How does it work? Building on previous research, the team, led by Pavel Jungwirth, created a metal-ammonia solution. Instead of adding pure sodium to water — which creates “an immediate and substantial explosion,” Jungwirth noted — “we approached it the other way around.” When they exposed a sodium-potassium alloy to water vapor inside a vacuum, the metal’s electrons dissolved in the water before the usual explosion could occur. The electron shells began to overlap — the same result scientists expect from extreme pressure — to create a “conduction band,” giving the water metal-like properties. The team’s research was published in the journal Nature.
What is it? Oregon State University scientists used artificial intelligence to teach a two-legged robot named Cassie how to run — then saw her complete a 5K on campus.
Why does it matter? Jonathan Hurst, co-founder of Agility Robotics and the professor who led the research, said walking robots could one day be as common and impactful as automobiles. Scientists’ growing understanding of “legged locomotion” is key to these advances. “In the not very distant future, everyone will see and interact with robots in many places in their everyday lives, robots that work alongside us and improve our quality of life,” Hurst said.

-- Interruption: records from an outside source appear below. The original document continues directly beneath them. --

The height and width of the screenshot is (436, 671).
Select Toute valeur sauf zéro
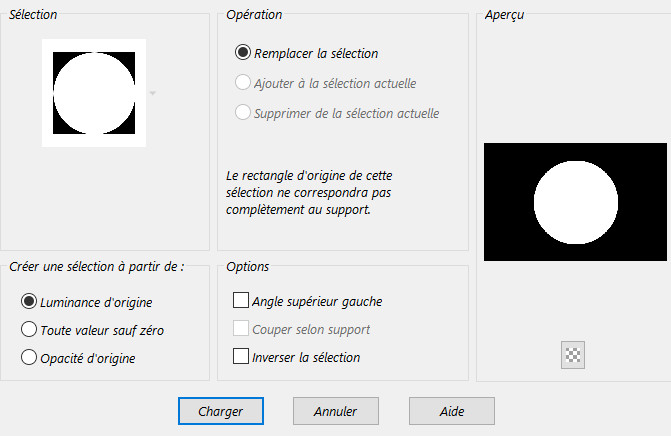(29, 329)
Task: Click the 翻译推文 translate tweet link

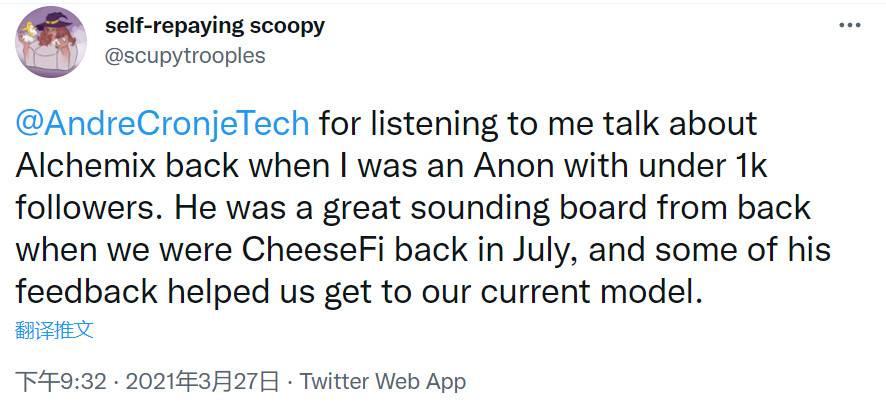Action: pyautogui.click(x=54, y=329)
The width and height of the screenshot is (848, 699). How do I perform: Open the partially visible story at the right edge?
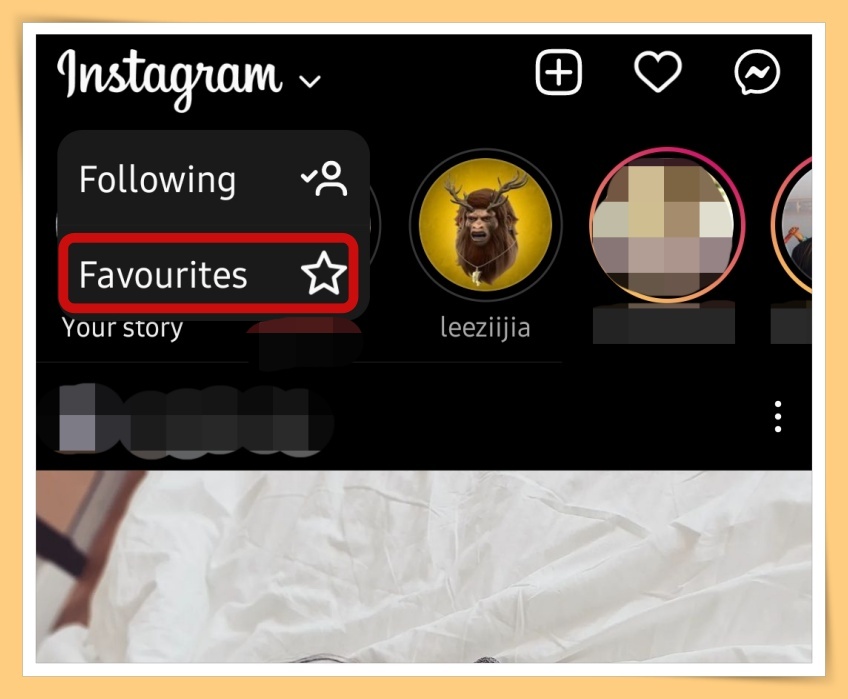(x=792, y=225)
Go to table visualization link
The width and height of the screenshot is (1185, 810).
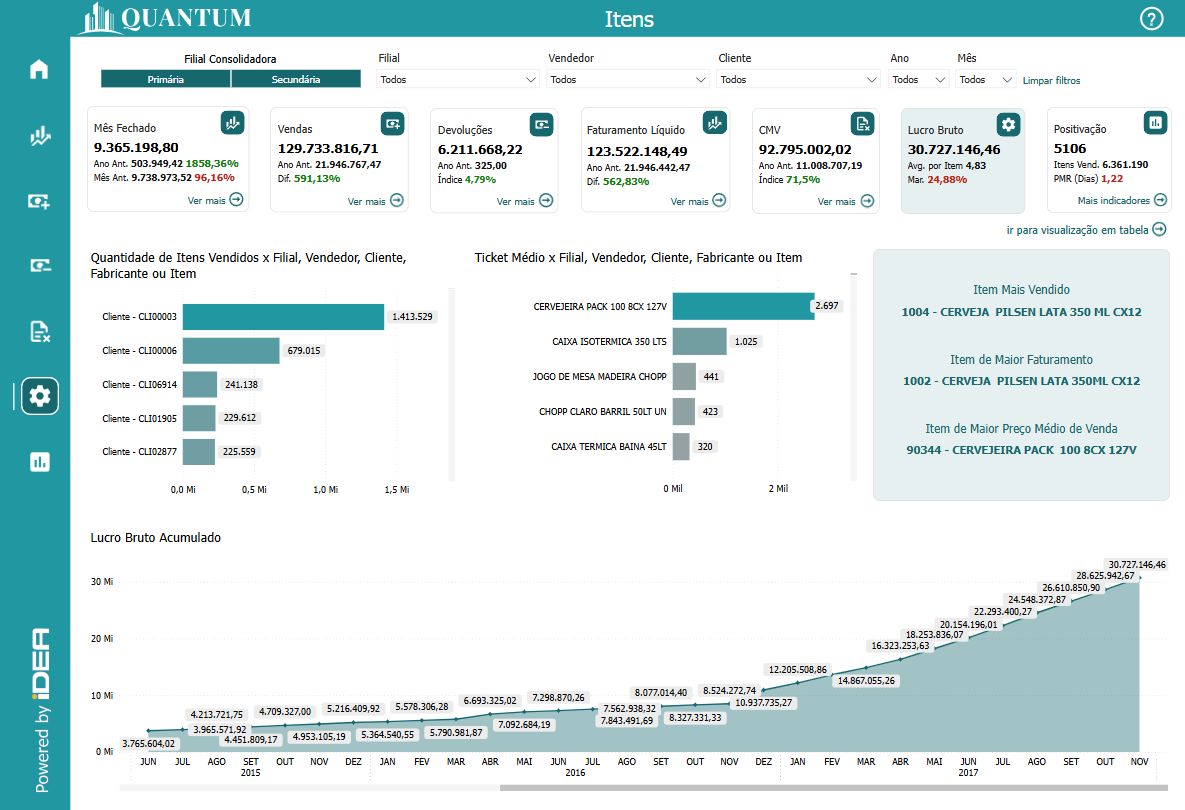pos(1086,229)
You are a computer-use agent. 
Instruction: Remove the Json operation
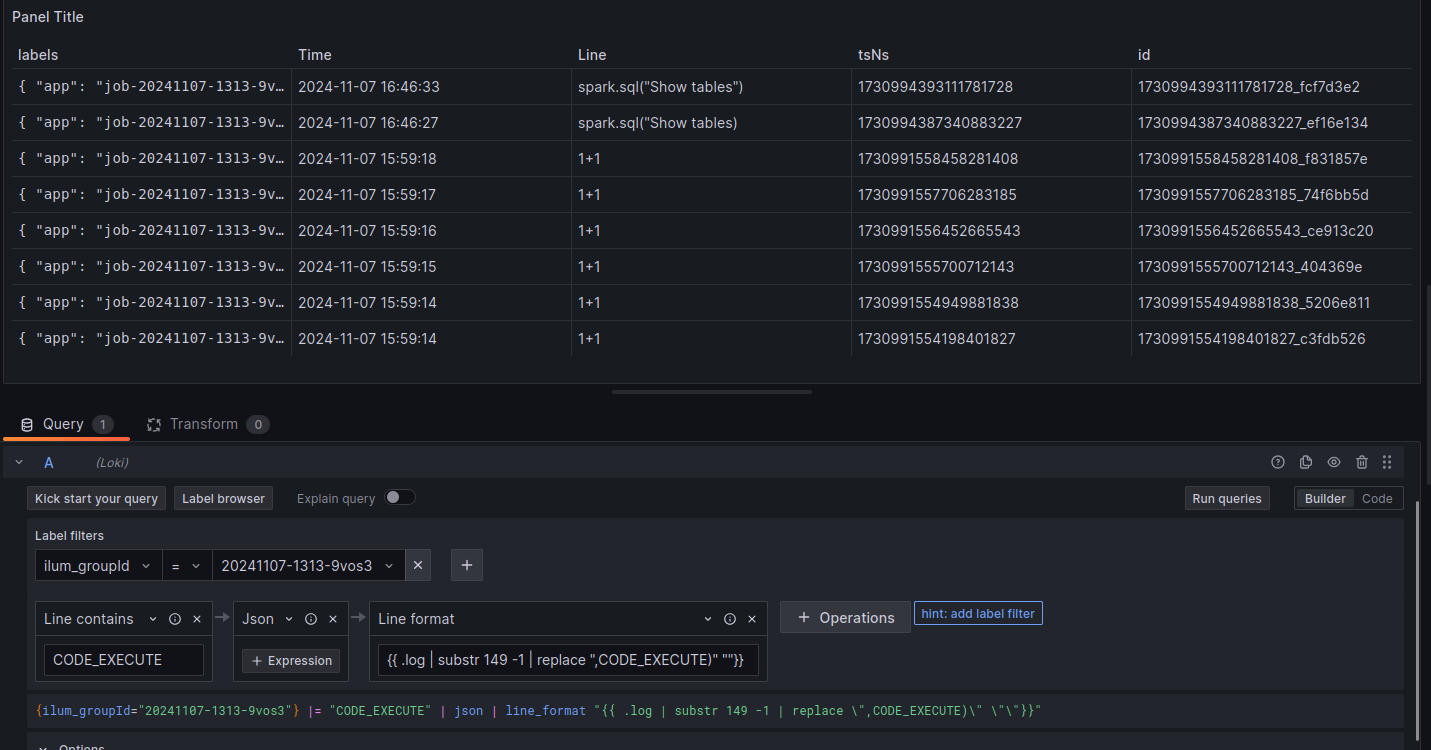point(333,618)
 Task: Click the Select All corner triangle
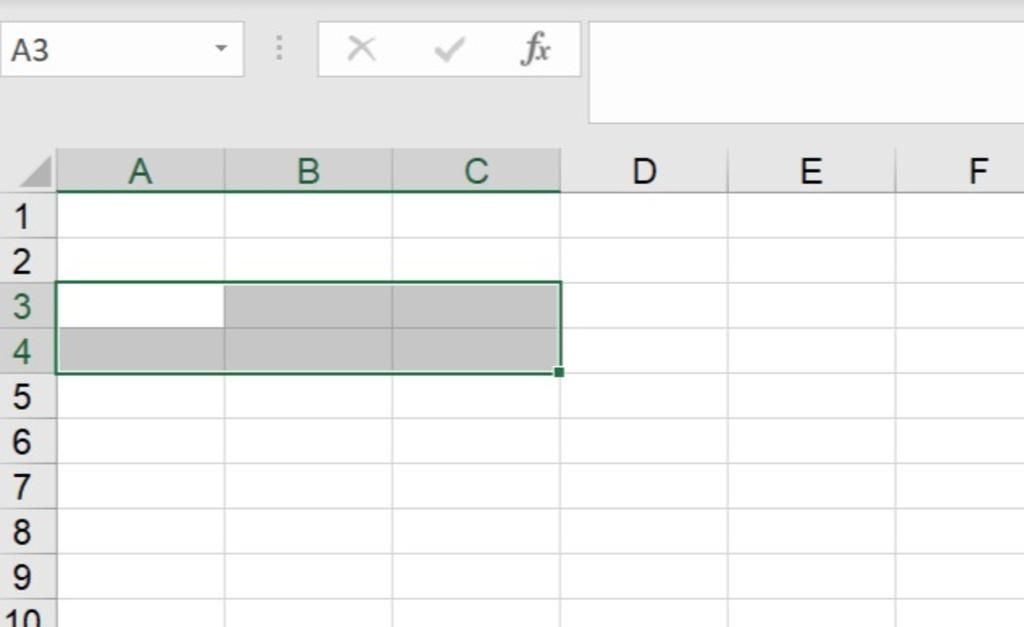point(36,172)
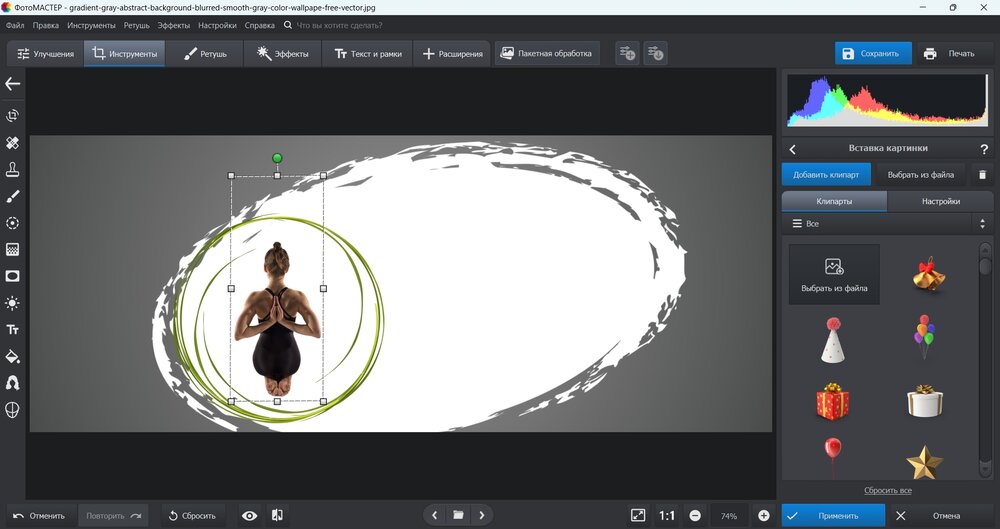Toggle the eye preview of original
This screenshot has height=529, width=1000.
250,515

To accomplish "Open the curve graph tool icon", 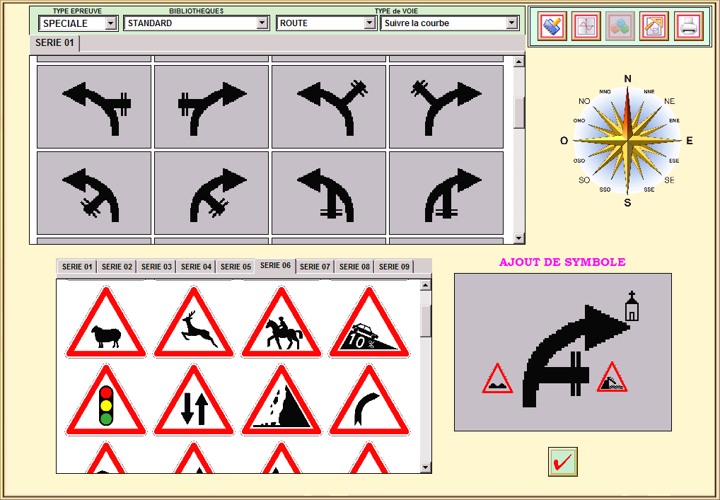I will pos(586,26).
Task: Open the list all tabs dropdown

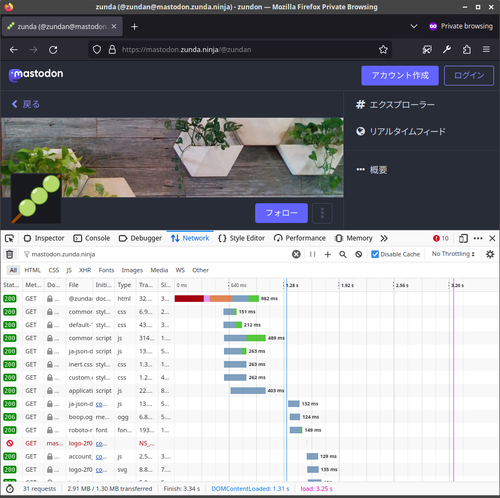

How does it work? Cassie was designed and built to run, with legs that bend like those of an ostrich. The team used an AI technique called “deep reinforcement learning” to train Cassie in dynamic balancing, the ability to steady oneself by adjusting position while in motion. Then, technically, the robot taught itself to run. When put to the test, Cassie ran the 5K in 53 minutes and on a single battery charge. Hurst and his colleagues presented their paper on Cassie’s run at the Robotics: Science and Systems conference last month.